La commission a donc corrigé ce point afin de mieux articuler la proposition formulée par le Gouvernement avec la notion de sous-produit cadrée par la directive européenne.

Je constate que le Gouvernement s’inscrit dans cette logique en amendant notre proposition, mais il le fait, à notre sens, imparfaitement puisqu’il ne retient pas l’ensemble des conditions prévues par le droit européen pour encadrer la notion de sous-produit. De fait, cet amendement vise à créer en quelque sorte une catégorie nouvelle de « sous-sous-produit », ce qui me semble problématique vis-à-vis du droit européen.

Au regard de cette analyse développée par la commission, j’émets un avis défavorable sur cet amendement.

Mme le président. Je mets aux voix l’amendement n° 315.

(Lamendement nest pas adopté.)

Mme le président. Je suis saisie de deux amendements faisant l’objet d’une discussion commune.

L’amendement n° 95 rectifié bis, présenté par MM. Gold et Artano, Mmes Pantel et N. Delattre, MM. Guiol, Fialaire, Requier, Bilhac et Cabanel et Mme Guillotin, est ainsi libellé :

Après l’alinéa 11

Insérer trois alinéas ainsi rédigés :

…° Après le IV du même article L. 541-4-3, sont insérés deux alinéas ainsi rédigés :

« … – Dans le cadre de leurs transferts entre États membres, les substances ou objets ayant cessé d’être des déchets dans un État membre de l’Union européenne, conformément aux dispositions de l’article 6 de la directive 2008/98/Conseil d’État du Parlement européen et du Conseil du 19 novembre 2008 relative aux déchets et abrogeant certaines directives, prévu par la directive 2006/112/CE, en faveur des assujettis qui ne sont pas établis dans l’État membre du remboursement, mais dans un autre État membre, conservent leur statut de produit lors de leur entrée sur le territoire français.

« En cas de non-conformité aux dispositions de la directive-cadre, l’autorité administrative compétente peut remettre en cause la sortie du statut de déchet de la substance ou objet sur le territoire français. »

La parole est à M. Henri Cabanel.

M. Henri Cabanel. L’intégration dans nos produits manufacturés de matériaux secondaires est un enjeu écologique, mais également un levier d’indépendance et un facteur clef de relocalisation industrielle.

La sortie du statut de déchet autorise l’incorporation des déchets dans le processus de production industrielle ; son principe est donc au cœur d’une industrie circulaire.

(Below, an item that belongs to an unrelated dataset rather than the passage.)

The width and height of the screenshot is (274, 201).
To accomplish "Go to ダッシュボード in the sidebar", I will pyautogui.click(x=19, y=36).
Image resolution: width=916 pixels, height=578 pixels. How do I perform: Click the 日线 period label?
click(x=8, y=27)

L’absence de reconnaissance en droit français du statut de produits pour les objets exclus du statut de déchet dans les autres États de l’Union européenne pénalise notre tissu industriel. Nous sommes en effet dépendants de l’importation de nombreuses matières premières nécessaires à l’élaboration de produits manufacturés : matières premières fossiles ou minérales, mais aussi certaines matières végétales et renouvelables, introuvables en France du fait notamment de paramètres climatiques.

Cet amendement vise à maintenir sur le territoire français le statut de produits pour les substances ou objets ayant fait l’objet d’une sortie du statut de déchet dans un pays de l’Union européenne.

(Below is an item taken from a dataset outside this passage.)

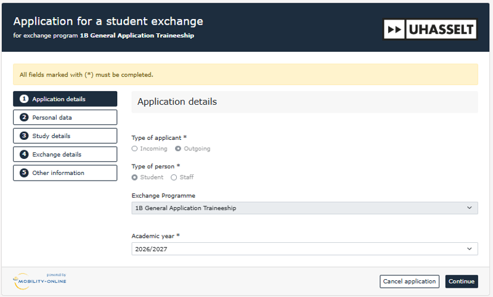Open the Other information section
The width and height of the screenshot is (493, 297).
[x=65, y=173]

Mme le président. L’amendement n° 133 rectifié ter, présenté par Mme M. Mercier, MM. Bacci et Belin, Mmes Bellurot et Billon, MM. Bouchet, Brisson, Burgoa et Cambon, Mmes Di Folco et Dumont, M. Folliot, Mmes F. Gerbaud et Gosselin, MM. Gremillet et Henno, Mmes Imbert et Joseph, MM. Levi et Moga, Mme Perrot et MM. Piednoir, Sautarel, Savary et Sido, est ainsi libellé :

Après l’alinéa 11

Insérer trois alinéas ainsi rédigés :

…° Après le IV du même article L. 541-4-3, sont insérés deux alinéas ainsi rédigés :

«…. – Dans le cadre de leurs transferts entre États membres, les substances ou objets ayant cessé d’être des déchets dans un État membre de l’Union européenne, conformément aux dispositions et conditions de l’article 6 de la directive 2008/98/CE du Parlement européen et du Conseil du 19 novembre 2008 relative aux déchets et abrogeant certaines directives, conservent leur statut de produit lors de leur entrée sur le territoire français.

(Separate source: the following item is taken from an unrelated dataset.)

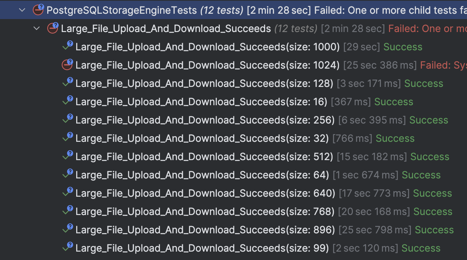This screenshot has width=467, height=260.
Task: Click success checkmark icon for size: 16 test
Action: click(67, 101)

« L’autorité administrative compétente peut, le cas échéant, vérifier la conformité de la sortie du statut déchet aux dispositions de l’article 6 de la directive cadre européenne sur les déchets. En cas de non-conformité auxdites dispositions, l’autorité administrative compétente peut remettre en cause la sortie du statut de déchet de la substance ou objet sur le territoire français. » ;

La parole est à M. Daniel Gremillet.

M. Daniel Gremillet. Cet amendement, quasi identique au précédent, a été excellemment défendu. Il soulève le problème de distorsion qui se pose au sein de l’Union européenne.

Mme le président. Quel est l’avis de la commission de l’aménagement du territoire ?

M. Fabien Genet, rapporteur pour avis. Notre collègue Gremillet évoque un problème de distorsion : c’est précisément sur le fondement de cet élément que j’émettrai un avis défavorable.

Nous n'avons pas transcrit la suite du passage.